The aisle houses the tomb of the Ogilvy family with stones dates 1558 and 1580. The window has stone mullions or cross bars in the late Gothic style. However you can’t enter the aisle as a protective grille was erected during renovations in 2003.

The Bairds of Auchmeddan TombÂ
The Bairds of Auchmeddan tomb was built in 1636 as the resting place of George Baird, who is portrayed lying dressed in his armour, with his dog at this feet. The detail is so intricate. The tomb combines medieval and Rennaissance elements.

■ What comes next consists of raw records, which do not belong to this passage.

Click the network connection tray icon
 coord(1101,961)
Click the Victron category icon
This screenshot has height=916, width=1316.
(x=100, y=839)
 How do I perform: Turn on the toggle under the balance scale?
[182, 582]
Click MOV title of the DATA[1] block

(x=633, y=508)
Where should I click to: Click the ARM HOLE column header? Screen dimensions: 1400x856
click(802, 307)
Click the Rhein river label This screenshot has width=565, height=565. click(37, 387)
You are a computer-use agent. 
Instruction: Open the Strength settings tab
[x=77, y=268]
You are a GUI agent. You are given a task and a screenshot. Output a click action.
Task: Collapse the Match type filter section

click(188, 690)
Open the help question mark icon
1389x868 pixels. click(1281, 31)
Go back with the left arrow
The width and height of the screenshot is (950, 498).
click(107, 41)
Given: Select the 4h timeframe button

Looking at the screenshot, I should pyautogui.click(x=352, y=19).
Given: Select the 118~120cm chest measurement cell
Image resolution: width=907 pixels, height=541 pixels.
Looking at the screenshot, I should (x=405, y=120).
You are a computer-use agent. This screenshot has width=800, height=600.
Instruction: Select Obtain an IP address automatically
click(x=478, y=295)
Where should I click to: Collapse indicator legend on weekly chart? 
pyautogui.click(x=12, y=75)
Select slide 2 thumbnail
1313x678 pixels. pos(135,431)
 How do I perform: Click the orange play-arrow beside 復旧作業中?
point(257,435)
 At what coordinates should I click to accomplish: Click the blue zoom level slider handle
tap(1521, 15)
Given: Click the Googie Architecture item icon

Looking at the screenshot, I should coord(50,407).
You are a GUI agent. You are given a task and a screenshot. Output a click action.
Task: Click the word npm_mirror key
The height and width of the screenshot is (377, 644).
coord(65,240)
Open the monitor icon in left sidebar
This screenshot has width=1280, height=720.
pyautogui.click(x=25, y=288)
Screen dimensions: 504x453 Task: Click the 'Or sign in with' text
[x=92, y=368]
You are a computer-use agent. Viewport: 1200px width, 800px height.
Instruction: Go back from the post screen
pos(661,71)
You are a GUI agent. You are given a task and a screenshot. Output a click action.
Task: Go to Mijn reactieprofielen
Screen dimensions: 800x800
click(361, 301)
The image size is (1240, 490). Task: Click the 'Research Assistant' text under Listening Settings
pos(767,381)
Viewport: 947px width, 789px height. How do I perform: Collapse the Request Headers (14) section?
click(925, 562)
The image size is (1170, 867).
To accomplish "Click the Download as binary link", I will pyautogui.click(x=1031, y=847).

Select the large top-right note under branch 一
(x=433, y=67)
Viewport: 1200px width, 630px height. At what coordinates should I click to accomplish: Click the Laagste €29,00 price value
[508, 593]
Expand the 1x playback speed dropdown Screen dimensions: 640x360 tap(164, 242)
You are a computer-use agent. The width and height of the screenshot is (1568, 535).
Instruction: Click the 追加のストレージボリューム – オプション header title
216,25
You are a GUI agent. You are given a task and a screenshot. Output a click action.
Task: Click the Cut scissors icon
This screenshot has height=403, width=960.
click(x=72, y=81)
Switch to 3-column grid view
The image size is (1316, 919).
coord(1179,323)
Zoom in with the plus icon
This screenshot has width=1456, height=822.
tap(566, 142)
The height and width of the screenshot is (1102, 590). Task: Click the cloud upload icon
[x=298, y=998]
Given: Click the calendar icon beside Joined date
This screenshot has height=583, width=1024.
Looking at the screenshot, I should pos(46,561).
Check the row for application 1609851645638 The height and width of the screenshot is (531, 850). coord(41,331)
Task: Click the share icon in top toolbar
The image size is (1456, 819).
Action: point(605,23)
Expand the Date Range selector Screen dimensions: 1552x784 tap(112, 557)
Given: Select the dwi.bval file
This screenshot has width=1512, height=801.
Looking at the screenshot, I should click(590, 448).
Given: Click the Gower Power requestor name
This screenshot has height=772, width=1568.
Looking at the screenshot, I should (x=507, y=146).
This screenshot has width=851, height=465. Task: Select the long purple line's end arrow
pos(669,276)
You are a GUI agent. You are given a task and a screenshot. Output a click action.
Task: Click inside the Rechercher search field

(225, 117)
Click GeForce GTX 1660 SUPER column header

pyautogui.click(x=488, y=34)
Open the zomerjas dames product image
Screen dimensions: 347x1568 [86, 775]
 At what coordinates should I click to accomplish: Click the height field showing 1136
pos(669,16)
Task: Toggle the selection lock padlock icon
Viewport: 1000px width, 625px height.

October 3rd, 2007 at 11:48 am
Great to find your picture of the Baird tomb in St Mary’s kirk, Banff. You’re right to comment on the ‘intricate detail’ of the tomb - the middle motif copies an emblem from Claude Paradin’s ‘Devises heroiques’ (1577) and is also found on other Scottish decorative carving (and painting) of this period. I’ve illustrated and discussed these in my book: Renaissance Decorative Painting in Scotland (NMS Publications, 2003), but I didn’t know about the Banff example when I wrote my book, so thanks for this one. One of my ex-students has also discovered the same emblem - showing grain stalks growing up out of heap of bones (and the motto: Spes altera vitae : ‘Hope of another life’) on a tombstone in Wales: This sepulchral slab, set in the parish church of St Mary & All Saints, Conwy, is that of Dorothy (d.1586), wife of Robert Wynn, who built the house Plas Mawr in Conwy, one of the finest renaissance houses in Wales, which you can now visit.
October 3rd, 2007 at 3:11 pm
Thanks for your comment with more information about the Baird tomb. I thought that the kirkyard was really interesting and beautiful although in the middle of a rather incongruous build environment.
August 12th, 2008 at 7:29 pm
“Spes altera vitae” (also found on an inscription dated 1590 above a doorway on Advocates’ Close, Edinburgh) does not mean “Hope of Another Life,” in spite of the number of times it is so translated on the World Wide Web. “Hope of another life” would be “Spes alterae vitae.”
The word “altera” (other) agrees with “spes” (hope), not with “vitae” (”of/from life.”) So “Spes altera vitae” means either “another hope of life,” or, more likely, “Hope [is] next to / second to life.” As in the phrase “Cleanliness is next to godliness.” So I suppose it could be loosely translated as “where there’s life there’s hope.”